Web Exclusives:Features

July 7, 2002:

Preparing for the worst
Senator Bill Frist '74 looks at bioterrorism

If you are a worrier, you might not want to read Senator Bill Frist '74's book on bioterrorism, When Every Moment Counts: What You Need to Know About Bioterrorism From the Senate's Only Doctor, published this year. In it, he details the most likely agents of bioterrorists, including anthrax, smallpox, and plague. And he looks at how terrorists could distribute chemical weapons and contaminate our food and water supplies. It's not a pretty picture.

As Frist says in his book, "bioterrorism is now a reality in the United States." And he predicts that bioterror attacks are a virtual certainty in our nation's future. "It's no longer a question of if but when and where and how," he writes. The nation's experience with anthrax last fall proves our health-care system was not prepared. "Gaps in our public health system — the result of 20 years of neglect and underinvestment — became glaringly apparent," writes Frist, whose own Web site http://frist.senate.gov/offers information on bioterrorism and links to related sites. "What we were discovering was that even the information from the best medical scientists and public health specialists [about anthrax] in the United States was wrong. Dead wrong."

In an easy-to-read, question-and-answer format, Frist addresses the issues that are on most people's minds about the various biological and chemical agents that terrorists might use. He devotes a chapter to each of the most likely known biological terror agents, discussing symptoms, how public health officials would likely deal with an outbreak, what countries have supplies of the agents, and whether cures or vaccinations are available.

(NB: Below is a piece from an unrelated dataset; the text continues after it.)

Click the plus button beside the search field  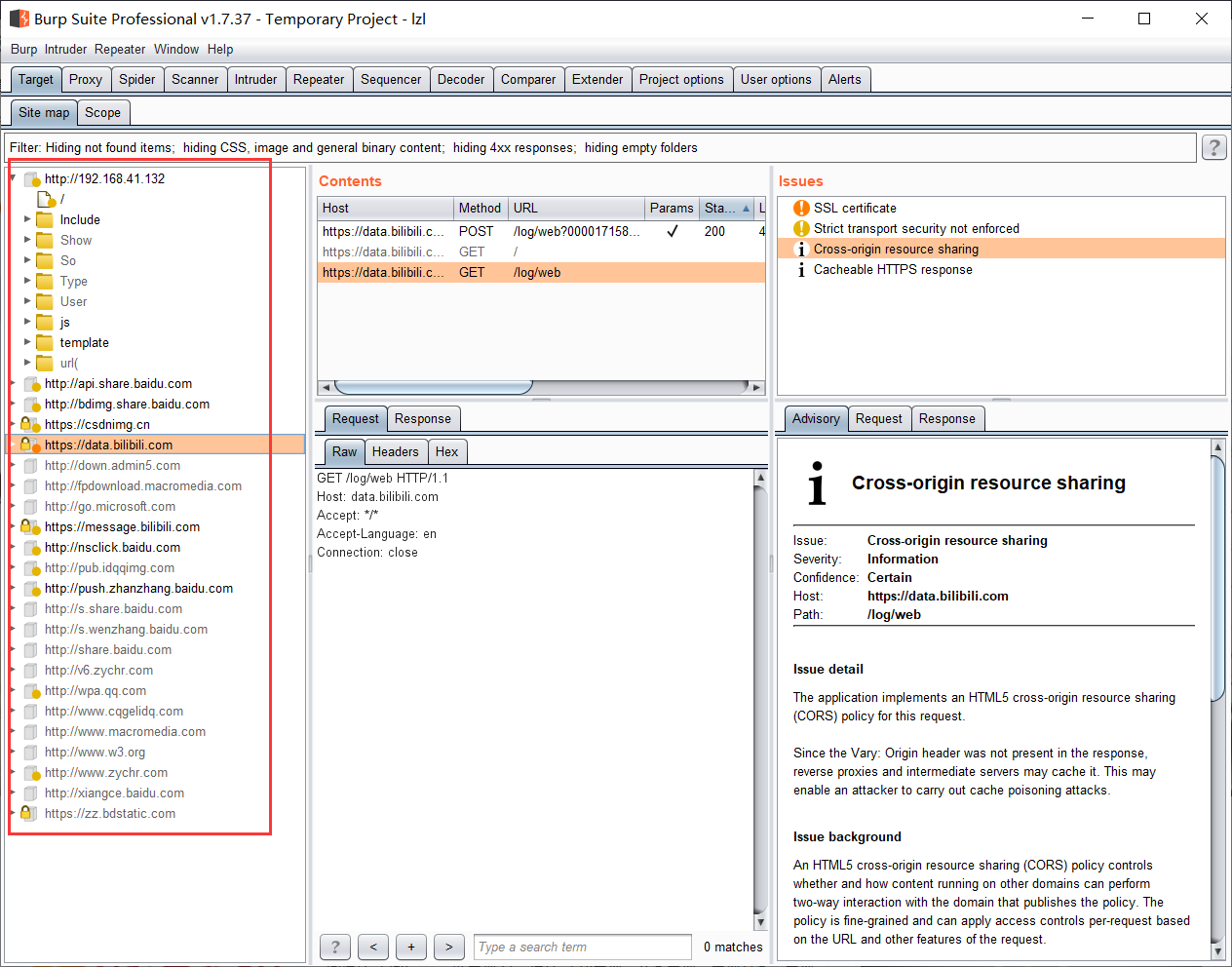click(x=410, y=947)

Smallpox poses a dangerous threat, writes Frist. Last winter, he notes, the military held an exercise called Dark Winter that simulated a smallpox outbreak in the U.S., starting with 20 cases in Oklahoma City. Within two months, "there would be an estimated 3 million smallpox cases and up to 1 million deaths" and the disease would have spread around the world.

What would be the impact of a botulism attack? Frist answers: "A large outbreak could quickly overwhelm the number of available ventilators, critical care beds, and skilled personnel." Iraq, Iran, North Korea, and Syria are "believed to be developing botulinum toxin as a weapon."

You get the idea.

What can you do to help prepare for another attack? Develop a disaster plan and assemble a disaster kit, including water and canned food to last three days, change of clothing, respirators for each family member, flashlight, cash, sleeping bags, medicines, and plastic tape to seal windows — so that your family could be self-sufficient for several days after an attack. Frist recommends determining a family meeting place outside your neighborhood in case you can't get home and designating a "safe room" in your house, with a radio and telephone in case officials tell the public to shelter at home.
Many experts believe that the U.S. is more vulnerable to an attack of our food or water supply than any other kind of bioterrorist attack. Writes Frist: "Our food is particularly vulnerable to a potential biological attack, primarily because of inadequate government oversight. Only one percent of all food imports are properly inspected."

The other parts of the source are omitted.